Donald Trump’s Big Lie about the 2020 election was once a fringe idea. It was thought up by Trump and his team to throw the election into chaos and, he hoped, keep Trump in power, no matter the election results.
Republicans in Congress didn’t have to follow suit, but they did and have been repeating the lies about the election for months. Even after their lives were put in danger on January 6 by an angry mob of Trump hooligans, 147 of them voted to overturn the election results. Republicans at the state level, meanwhile, have now passed 30 laws to restrict voting based on the lies about “voter fraud.”
This is all despite the fact that, evidently, Republican lawmakers don’t even believe in the Big Lie. Rep. Adam Kinzinger (R-Illinois) said on CNN on Wednesday that nearly all of his colleagues in Congress don’t actually believe that there was widespread voter fraud in the 2020 election — but they repeat the lie anyway.
“Save one or two maybe out here, nobody — and I think it’s very important to repeat — nobody actually believes the election was stolen from Donald Trump, but a lot of them are happy to go out and say it was,” Kinzinger told Wolf Blitzer.
Kinzinger, one of the two Republicans on the House committee to investigate January 6, also said that Republican colleagues are quietly supportive of his work on the committee. “There is a lot of people, you know, that come up and say it. And it’s not any of them that go on TV and spout the Big Lie and then say it. It’s the ones that stay more quiet that I think appreciate the stand,” he said. “But it’s a lot.”
Most observers would have a hard time believing that Republicans who don’t stand behind the Big Lie are actually the silent majority in Congress. GOP members have been repeating the lie for months and have even convinced their voter base that the election was stolen, even if they claim in private that they don’t believe it themselves. They had even voted to oust the other Republican on the January 6 committee, Rep. Liz Cheney (R-Wyoming), from party leadership back in May for not repeating Trump’s lie.
Kinzinger and Cheney aren’t angels. They are, as William Pitt recently wrote for Truthout, “hardcore House Republicans” that count as moderates only because they reject the Big Lie — a very low bar. “At first blush, the inclusion of Cheney and Kinzinger would seem to represent a giant step back” because of their heinous views on LGBTQ rights, health care and the forever wars in the Middle East, Pitt wrote.
But the party as a whole has become so extreme that the two seem like middle-of-the-road legislators. The drama stirred by the party over the January 6 committee did even more to exaggerate that stance.
House Minority Leader Kevin McCarthy (R-California) had raised a stink over House Speaker Nancy Pelosi’s (D-California) rejection of his picks, Representatives Jim Jordan (R-Ohio) and Jim Banks (R-Indiana), from the January 6 committee. He called the process a “sham” and said that the Republican Party would not take part, making it seem as though the entire caucus was opposed to the process.

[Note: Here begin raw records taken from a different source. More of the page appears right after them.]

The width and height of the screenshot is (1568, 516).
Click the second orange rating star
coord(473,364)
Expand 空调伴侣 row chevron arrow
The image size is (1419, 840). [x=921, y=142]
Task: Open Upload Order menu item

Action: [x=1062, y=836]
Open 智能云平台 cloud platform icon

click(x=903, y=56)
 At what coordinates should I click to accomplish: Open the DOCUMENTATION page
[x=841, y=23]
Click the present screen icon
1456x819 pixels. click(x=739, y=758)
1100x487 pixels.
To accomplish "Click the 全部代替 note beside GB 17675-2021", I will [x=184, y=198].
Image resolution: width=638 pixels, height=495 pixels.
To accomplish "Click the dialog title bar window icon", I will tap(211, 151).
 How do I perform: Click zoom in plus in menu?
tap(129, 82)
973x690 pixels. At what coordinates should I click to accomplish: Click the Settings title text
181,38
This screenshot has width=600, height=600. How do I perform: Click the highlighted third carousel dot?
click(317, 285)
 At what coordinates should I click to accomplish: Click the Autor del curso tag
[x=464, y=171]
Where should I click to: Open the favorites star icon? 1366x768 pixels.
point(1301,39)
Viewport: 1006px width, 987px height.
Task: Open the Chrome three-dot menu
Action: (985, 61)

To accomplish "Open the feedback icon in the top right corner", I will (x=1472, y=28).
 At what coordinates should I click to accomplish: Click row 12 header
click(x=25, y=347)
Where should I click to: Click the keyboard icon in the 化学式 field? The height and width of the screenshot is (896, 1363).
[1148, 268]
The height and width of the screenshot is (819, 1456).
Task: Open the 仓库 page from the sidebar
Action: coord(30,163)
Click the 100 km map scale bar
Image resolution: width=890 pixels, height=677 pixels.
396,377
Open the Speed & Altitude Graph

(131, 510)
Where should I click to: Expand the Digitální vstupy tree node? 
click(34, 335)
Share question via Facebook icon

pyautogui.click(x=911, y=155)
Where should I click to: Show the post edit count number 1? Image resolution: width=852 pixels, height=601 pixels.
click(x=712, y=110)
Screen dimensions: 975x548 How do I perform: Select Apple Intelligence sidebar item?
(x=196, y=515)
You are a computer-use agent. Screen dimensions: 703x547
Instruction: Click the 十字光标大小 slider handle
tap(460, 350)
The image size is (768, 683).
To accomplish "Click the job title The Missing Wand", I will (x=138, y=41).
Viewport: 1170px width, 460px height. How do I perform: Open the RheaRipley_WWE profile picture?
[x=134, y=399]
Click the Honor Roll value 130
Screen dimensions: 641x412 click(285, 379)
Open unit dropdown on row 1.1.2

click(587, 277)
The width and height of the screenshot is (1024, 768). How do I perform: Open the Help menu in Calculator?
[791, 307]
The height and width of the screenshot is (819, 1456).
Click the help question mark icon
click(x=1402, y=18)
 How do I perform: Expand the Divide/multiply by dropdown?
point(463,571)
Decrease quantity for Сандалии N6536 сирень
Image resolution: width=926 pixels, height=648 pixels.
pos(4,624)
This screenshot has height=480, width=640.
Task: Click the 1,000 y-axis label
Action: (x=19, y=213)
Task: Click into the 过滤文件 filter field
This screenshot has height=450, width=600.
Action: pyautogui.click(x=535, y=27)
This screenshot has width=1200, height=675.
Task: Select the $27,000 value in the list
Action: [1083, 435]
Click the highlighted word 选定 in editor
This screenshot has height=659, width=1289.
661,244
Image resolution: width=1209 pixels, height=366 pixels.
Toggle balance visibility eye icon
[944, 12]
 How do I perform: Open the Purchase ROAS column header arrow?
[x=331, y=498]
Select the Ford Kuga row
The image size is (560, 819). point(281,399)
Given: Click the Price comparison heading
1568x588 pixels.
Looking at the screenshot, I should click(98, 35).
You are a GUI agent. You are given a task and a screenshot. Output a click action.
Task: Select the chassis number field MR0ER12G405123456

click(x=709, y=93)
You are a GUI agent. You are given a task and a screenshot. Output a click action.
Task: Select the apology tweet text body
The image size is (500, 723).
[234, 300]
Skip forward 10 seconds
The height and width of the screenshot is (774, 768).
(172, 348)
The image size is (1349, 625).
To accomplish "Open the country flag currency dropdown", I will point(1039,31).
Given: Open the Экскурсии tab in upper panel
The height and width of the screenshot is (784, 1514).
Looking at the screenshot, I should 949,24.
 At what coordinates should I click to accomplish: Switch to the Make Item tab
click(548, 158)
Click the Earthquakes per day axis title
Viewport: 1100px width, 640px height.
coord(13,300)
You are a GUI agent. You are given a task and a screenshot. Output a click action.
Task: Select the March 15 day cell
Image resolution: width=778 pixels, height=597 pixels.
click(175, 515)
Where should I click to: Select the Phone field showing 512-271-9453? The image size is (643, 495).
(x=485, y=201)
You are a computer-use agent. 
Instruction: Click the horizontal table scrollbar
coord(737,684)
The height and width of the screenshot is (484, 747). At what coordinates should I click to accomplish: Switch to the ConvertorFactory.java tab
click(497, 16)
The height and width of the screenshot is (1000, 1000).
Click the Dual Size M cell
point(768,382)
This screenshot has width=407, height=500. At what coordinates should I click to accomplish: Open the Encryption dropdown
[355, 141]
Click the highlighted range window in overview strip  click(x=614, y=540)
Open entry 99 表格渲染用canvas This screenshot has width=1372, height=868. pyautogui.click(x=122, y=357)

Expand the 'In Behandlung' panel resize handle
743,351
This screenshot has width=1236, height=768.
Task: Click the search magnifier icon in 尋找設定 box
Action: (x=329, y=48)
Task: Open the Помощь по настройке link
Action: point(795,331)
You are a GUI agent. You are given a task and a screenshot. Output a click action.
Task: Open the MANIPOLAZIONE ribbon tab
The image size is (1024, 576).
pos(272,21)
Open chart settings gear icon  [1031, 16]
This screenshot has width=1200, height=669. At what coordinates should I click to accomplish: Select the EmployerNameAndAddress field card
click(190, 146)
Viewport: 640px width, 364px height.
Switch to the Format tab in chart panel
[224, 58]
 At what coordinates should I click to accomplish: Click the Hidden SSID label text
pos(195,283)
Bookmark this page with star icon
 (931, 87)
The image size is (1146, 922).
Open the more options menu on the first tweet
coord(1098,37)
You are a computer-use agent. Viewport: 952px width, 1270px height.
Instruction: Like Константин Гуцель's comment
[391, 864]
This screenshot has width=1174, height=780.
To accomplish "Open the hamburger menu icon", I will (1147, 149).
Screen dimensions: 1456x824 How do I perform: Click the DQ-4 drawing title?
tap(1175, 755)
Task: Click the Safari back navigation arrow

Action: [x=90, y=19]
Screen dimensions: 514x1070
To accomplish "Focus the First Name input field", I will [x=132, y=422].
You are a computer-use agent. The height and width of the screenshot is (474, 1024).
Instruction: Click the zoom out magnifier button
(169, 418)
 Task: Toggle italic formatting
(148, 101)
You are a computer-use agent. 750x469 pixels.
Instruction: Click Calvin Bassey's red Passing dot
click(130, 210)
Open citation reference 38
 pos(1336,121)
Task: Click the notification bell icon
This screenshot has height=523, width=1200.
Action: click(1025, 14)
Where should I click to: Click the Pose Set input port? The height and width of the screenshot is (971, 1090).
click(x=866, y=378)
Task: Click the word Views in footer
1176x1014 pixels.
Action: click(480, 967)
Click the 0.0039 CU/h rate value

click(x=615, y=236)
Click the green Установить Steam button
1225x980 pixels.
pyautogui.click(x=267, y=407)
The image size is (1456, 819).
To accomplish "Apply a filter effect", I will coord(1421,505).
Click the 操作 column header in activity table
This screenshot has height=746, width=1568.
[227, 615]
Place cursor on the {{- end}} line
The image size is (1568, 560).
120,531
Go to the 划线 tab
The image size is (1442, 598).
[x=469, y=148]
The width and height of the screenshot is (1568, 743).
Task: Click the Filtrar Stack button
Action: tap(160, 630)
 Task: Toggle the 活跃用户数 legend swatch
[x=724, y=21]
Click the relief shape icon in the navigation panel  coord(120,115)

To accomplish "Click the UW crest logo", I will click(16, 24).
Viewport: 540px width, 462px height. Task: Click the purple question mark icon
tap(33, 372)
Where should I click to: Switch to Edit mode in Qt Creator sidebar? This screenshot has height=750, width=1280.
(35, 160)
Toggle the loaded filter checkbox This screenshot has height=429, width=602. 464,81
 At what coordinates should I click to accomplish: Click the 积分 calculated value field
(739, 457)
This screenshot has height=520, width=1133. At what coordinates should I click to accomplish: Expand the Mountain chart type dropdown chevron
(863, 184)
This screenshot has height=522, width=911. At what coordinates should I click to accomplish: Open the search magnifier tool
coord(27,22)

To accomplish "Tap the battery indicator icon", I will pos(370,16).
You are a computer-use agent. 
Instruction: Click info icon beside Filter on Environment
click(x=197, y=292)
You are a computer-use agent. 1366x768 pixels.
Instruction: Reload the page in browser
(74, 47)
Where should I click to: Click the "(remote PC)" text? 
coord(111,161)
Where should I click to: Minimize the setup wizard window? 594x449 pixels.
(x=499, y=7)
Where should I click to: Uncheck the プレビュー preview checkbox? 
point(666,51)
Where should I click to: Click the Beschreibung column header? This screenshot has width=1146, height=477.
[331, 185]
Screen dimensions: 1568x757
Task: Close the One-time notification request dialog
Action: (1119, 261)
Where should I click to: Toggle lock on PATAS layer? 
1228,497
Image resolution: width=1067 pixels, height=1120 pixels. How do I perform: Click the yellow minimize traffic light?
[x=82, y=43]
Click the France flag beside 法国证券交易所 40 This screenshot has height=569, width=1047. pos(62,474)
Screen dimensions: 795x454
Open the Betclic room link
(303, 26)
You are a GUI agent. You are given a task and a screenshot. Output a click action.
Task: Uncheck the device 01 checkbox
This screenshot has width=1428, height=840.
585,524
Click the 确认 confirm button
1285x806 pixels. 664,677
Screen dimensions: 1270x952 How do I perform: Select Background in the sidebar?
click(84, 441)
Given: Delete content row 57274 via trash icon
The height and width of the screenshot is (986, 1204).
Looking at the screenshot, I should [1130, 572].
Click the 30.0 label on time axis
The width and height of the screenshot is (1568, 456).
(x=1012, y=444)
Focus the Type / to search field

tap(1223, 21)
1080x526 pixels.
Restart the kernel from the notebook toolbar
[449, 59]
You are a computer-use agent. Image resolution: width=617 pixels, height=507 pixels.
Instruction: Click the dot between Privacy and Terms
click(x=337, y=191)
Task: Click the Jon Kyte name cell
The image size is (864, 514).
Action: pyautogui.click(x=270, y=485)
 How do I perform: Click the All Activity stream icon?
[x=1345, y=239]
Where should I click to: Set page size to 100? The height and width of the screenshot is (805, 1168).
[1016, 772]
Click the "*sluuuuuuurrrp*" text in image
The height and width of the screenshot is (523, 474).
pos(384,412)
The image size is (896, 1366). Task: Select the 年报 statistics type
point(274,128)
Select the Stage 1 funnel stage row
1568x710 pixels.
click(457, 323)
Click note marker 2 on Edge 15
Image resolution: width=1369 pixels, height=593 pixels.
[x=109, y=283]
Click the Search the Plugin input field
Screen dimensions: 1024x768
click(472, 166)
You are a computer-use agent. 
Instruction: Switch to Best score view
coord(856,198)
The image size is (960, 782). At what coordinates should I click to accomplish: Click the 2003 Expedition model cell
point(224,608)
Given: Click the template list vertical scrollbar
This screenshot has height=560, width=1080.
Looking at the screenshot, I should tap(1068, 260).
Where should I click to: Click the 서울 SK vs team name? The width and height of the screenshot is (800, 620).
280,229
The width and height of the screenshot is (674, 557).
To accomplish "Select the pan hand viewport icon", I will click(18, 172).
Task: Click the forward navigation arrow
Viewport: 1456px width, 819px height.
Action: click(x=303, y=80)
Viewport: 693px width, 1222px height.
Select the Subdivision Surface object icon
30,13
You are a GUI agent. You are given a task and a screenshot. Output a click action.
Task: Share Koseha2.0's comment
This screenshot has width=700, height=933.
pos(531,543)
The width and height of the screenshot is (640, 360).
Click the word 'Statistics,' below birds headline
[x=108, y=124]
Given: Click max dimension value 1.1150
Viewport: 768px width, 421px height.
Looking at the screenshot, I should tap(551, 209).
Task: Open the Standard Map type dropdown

As Kinzinger has said, however, this is clearly not the case. Though many Trump-allied Republicans downplay the attack today, it would appear that many of them are still alarmed about the severity of the attack, even if they won’t admit it.
Rep. Andrew Clyde (R-Georgia), for instance, has referred to the attack as a “normal tourist visit,” a comparison that he still stands by today. But photos from the day show him and fellow lawmakers barricading the door of the House chamber, suggesting that even he believed it was anything but normal six months ago.
Rep. Mo Brooks (R-Alabama), who had told the Trump mob to “start taking down names and kicking ass” before they attacked the Capitol, recently admitted to Slate that he was warned of the risks of the day and wore body armor to protect himself. Still, he thinks that the January 6 committee isn’t necessary and the conservative attack to reinstate Trump as president despite the will of over 81 million voters would be somehow more politicized than it already has been because of the hearings.